EXPLORE THE MATERIAL:
1 – Reproduce the passage on discretionary authority word for word, starting at "A reservation of" and ending at "subjective standard does.".
2 – Write the next part of the passage on the Plan's grant of discretionary authority to Oxford, picking up after its final sentence.

EXCERPT:
====================

A reservation of discretion need not actually use the words "discretion" or "deference" to be effective, but it must be clear. Examples of such clear language include authorization to "resolve all disputes and ambiguities," or make benefits determinations "in our judgment." In general, language that establishes an objective standard does not reserve discretion, while language that establishes a subjective standard does.
We agree with the district court that the Plan conferred discretionary authority on Oxford to make benefits determinations. Two clauses within the Plan's Supplemental Certificate governing care provided by out-of-network providers are relevant. The first appears under the heading "General Provisions" and states that Oxford "may adopt reasonable policies, procedures, rules, and interpretations to promote the orderly and efficient administration of this Certificate. . . ." Suppl. Certificate, Sec. XI ("General Provisions"), ¶ 10. The second is within the definition of UCR charges itself. It states that the UCR charge is either "[t]he amount charged or the amount We [sic] determine to be the reasonable charge, whichever is less. . . . "Id. Sec. XII ("Definitions").

====================

(Collected data)

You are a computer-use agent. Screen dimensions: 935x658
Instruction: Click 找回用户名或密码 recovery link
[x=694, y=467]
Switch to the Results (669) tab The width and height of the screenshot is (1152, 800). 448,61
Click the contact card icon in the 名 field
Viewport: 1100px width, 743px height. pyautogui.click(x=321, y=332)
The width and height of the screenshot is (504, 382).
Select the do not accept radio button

====================

EXPECTED OUTPUTS:
1 –
A reservation of discretion need not actually use the words "discretion" or "deference" to be effective, but it must be clear. Examples of such clear language include authorization to "resolve all disputes and ambiguities," or make benefits determinations "in our judgment." In general, language that establishes an objective standard does not reserve discretion, while language that establishes a subjective standard does.

2 –
Despite a lack of clarity in our precedents as to what language conveys sufficient discretion to an administrator to require courts' "arbitrary and capricious" rather than de novo review of its actions, we conclude that the quoted language of the Oxford Plan does so. The ability to "adopt reasonable policies, procedures, rules and interpretations to promote" the administration of a Certificate of Coverage has been cited as an example of the requisite discretionary authority by the Fourth Circuit, see Feder v. Paul Revere Life Ins. Co., 228 F.3d 518, 523 (4th Cir. 2000) (citing Bernstein v. CapitalCare, Inc., 70 F.3d 783, 788 (4th Cir. 1995)). It also seems to us akin to authority to "resolve all disputes and ambiguities relating to the interpretation" of a benefits plan, language that we have previously characterized as sufficient to trigger arbitrary and capricious, rather than de novo, review. Ganton Techs., Inc. v. Nat'l Indus. Group Pension Plan, 76 F.3d 462, 466 (2d Cir. 1996).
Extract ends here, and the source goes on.